No, the spec says Pd .2%



http://books.google.com/books?id=HgzukknbNGAC&pg=PA285&lpg=PA285&dq=type+7+Titanium&source=bl&ots=KZ70ci4E2N&sig=rLMimbIJrSWrhB46f9hG1e5jByk&hl=en&ei=rtheTbe0OMPpgQesoZHkDQ&sa=X&oi=book_result&ct=result&resnum=7&ved=0CD8Q6AEwBg#v=onepage&q=grade%207%20Titanium&f=false


----------



## Palladium (Mar 10, 2011)

Back again. I still haven't figured the power supply issue out yet. I don't want a battery charger. I want a built in power supply capable of delivering a constant 10-15 amps. Anyone have any recommendations as to what would work best?


----------



## Barren Realms 007 (Mar 10, 2011)

What are you currently using for a power supply? Or maybe I should ask what is the power supply you are using rated for on continuous duty?


----------



## Palladium (Mar 10, 2011)

I'm not using anything for a power supply yet. I'm still building it.


----------



## Barren Realms 007 (Mar 11, 2011)

Check over at grainger.com.


----------



## Harold_V (Mar 11, 2011)

Palladium said:


> I want a built in power supply capable of delivering a constant 10-15 amps. Anyone have any recommendations as to what would work best?


Ralph,
You might consider looking in to rectifiers used in small anodizing lines. They are quite sophisticated in that you can dial in constant voltage or constant amperage. They have them in the 25 amp range, and maybe even somewhat smaller. 

Harold


----------



## Oz (Mar 11, 2011)

Palladium said:


> I'm not using anything for a power supply yet.
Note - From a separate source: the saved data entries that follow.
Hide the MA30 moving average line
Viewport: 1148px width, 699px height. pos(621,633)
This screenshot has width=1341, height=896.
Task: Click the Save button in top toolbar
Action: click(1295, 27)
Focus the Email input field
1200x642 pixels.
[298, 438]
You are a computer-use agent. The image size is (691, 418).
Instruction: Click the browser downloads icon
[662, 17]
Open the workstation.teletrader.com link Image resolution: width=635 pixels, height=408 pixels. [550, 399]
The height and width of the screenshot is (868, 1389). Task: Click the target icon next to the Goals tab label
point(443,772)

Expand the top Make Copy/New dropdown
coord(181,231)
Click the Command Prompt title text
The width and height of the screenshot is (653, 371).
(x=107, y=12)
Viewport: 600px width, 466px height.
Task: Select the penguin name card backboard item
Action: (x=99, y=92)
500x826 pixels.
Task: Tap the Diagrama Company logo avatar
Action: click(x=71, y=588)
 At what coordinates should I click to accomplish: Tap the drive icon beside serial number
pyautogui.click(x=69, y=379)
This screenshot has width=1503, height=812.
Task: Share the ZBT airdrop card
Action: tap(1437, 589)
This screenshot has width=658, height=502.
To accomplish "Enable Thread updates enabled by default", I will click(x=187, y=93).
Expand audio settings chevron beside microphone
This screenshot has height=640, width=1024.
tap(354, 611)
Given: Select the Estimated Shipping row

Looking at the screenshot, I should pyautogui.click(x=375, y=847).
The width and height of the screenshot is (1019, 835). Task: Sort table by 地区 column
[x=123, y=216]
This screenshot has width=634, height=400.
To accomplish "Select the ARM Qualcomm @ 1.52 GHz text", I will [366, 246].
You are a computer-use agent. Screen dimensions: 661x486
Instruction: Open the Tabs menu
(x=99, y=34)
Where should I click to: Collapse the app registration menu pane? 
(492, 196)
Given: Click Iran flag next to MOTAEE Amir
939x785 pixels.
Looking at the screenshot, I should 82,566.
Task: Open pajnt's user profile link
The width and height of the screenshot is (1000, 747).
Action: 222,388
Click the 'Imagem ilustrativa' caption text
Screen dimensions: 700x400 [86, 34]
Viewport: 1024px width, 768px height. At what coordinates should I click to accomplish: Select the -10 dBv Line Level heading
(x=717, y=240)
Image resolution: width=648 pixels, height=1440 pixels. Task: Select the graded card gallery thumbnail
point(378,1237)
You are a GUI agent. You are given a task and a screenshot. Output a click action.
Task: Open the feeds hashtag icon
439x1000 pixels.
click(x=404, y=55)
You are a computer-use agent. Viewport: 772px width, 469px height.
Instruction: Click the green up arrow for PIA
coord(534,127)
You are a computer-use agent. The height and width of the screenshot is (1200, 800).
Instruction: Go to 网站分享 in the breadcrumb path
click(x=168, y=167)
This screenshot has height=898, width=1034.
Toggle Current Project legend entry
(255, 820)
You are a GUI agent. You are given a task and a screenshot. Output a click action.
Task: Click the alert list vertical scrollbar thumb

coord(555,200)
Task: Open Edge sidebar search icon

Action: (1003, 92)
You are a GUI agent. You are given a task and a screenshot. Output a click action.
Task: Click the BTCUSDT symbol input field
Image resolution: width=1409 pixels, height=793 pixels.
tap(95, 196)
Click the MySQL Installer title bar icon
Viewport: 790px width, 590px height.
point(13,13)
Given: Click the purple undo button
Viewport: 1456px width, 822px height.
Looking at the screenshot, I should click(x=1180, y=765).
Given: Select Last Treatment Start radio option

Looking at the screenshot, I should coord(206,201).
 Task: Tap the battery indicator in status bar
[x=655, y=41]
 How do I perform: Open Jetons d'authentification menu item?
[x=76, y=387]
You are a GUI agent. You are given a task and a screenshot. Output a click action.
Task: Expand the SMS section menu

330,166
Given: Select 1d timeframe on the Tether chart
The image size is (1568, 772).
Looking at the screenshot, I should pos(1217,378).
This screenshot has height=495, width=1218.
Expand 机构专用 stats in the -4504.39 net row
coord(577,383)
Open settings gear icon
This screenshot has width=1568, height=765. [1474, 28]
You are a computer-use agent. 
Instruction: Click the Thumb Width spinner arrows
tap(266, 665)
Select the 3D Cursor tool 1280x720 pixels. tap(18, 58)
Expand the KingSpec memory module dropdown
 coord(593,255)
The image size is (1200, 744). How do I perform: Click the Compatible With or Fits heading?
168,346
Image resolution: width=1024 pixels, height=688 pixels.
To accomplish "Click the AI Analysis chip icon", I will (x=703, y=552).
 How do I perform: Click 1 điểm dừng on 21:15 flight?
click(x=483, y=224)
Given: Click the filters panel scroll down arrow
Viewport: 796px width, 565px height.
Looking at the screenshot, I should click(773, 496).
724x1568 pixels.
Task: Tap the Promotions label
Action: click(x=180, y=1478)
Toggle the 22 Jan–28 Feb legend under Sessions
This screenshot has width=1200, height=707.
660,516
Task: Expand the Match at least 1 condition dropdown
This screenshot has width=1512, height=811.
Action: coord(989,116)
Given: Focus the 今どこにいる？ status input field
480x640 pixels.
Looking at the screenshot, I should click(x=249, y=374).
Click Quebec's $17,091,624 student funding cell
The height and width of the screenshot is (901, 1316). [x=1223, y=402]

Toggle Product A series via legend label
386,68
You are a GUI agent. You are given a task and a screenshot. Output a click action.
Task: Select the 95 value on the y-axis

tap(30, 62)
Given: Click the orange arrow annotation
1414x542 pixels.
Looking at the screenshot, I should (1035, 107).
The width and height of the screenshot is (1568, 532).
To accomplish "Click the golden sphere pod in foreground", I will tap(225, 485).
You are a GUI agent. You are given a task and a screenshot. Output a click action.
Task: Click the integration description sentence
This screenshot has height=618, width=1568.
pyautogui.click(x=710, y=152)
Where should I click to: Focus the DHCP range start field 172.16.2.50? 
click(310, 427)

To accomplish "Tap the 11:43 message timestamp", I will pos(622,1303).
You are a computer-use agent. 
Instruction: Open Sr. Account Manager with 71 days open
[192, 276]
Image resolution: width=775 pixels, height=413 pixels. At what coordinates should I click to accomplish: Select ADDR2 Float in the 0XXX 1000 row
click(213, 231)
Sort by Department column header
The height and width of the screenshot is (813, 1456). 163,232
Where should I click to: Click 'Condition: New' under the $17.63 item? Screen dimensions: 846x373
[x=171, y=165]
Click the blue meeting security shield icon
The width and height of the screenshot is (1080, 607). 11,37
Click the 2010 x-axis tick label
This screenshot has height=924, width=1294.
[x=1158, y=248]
I'm still building it.


Knowing you I would suggest you just buy a lab grade power supply (get it on the cheap of course). Since you have now decided to pursue electro refining you will try other things along the same lines other than your current project. Having fine control over voltage and amps will allow you to perfect a process on a given cell design, as well as allow you to try other designs as a comparison. 

Once you have found your winning combination, then design or build the power supply required for a “production” unit.


----------



## Palladium (Mar 11, 2011)

I have a couple of used power supplies I use for my experiments. What i'm looking for is some type of off the shelf package deal I can just order and install for my power supply needs. I need it to fit in a 12 X 6 X 6 space. Once I build this one and test it to verify the quality and functionality of the unit I will be building more and need a source for future builds. I've thought of building one with adjustable voltage and amperage, but keeping the consumer base in mind and knowing that most people would not even understand what to do with the added features I have decided to keep it KISS. The unit will have digital readouts for both amperage and temperature ranges. The unit will have built in temperature controls. Not adjustable, but controlled with a temperature cut out switch to limit the temperature on the high side range (180 F). It has built in cooling fans to keep the temperature in range. The system is built completely from ½ HDPE and ti screws. The top is a clear ½ acrylic sheet that allows for viewing without removing the top of the cell and is lighted for easy viewing. It will come with a 10 stage scrubbing system made of 1 ½ in acrylic tubes 16 in long packed with glass beads. I want to build a quality product that when people hear the name it just screams quality and not just some cheap shor design. The only thing anyone should ever have to do is replace consumables. This cell will be a Fizzer cell only!


----------



## Palladium (Mar 11, 2011)

Anybody got a comment on the top one. http://www.nitrorcthunder.com/Power%20supply.htm


----------



## qst42know (Mar 11, 2011)

At what voltage does a fizzer cell operate?


----------



## Palladium (Mar 11, 2011)

Actually all you need is just over 1.36 volts.


----------



## qst42know (Mar 12, 2011)

Then the power supply you were looking at is way over range at 10 to 15volts.


----------



## golddie (Mar 13, 2011)

> t shor thingy ( fizzer cell )


What is this and where is it on the shor web site
Thanks


----------



## Palladium (Mar 13, 2011)

the first one http://shorinternational.com/refining.htm# The Simplicity Gold & Platinum Refining System


----------



## rusty (Mar 13, 2011)

Palladium I'm curious if you have any plans to patent your cell design. .

Regards
Rusty


----------



## Palladium (Mar 13, 2011)

rusty said:


> Palladium I'm curious if you have any plans to patent your cell design. .
> 
> Regards
> Rusty



Nope ! Just looking to shake things up a bit. lol


----------



## alesswo (Mar 21, 2011)

Hi Palladium. Do you have any commercial prototype by now?


----------



## Anonymous (Mar 21, 2011)

Ralph are you near me(florida east coast)?
I have a monster variable supply that came out of a naval destroyer a few years back.I don't know if it works,but you can have it.


----------



## Mack777 (Apr 1, 2011)

Palladium said:


> Anybody got a comment on the top one. http://www.nitrorcthunder.com/Power%20supply.htm



Hi Guys- I don't speak much, just listen. However, we were asked for a reply re: power supplies and I feel obligated.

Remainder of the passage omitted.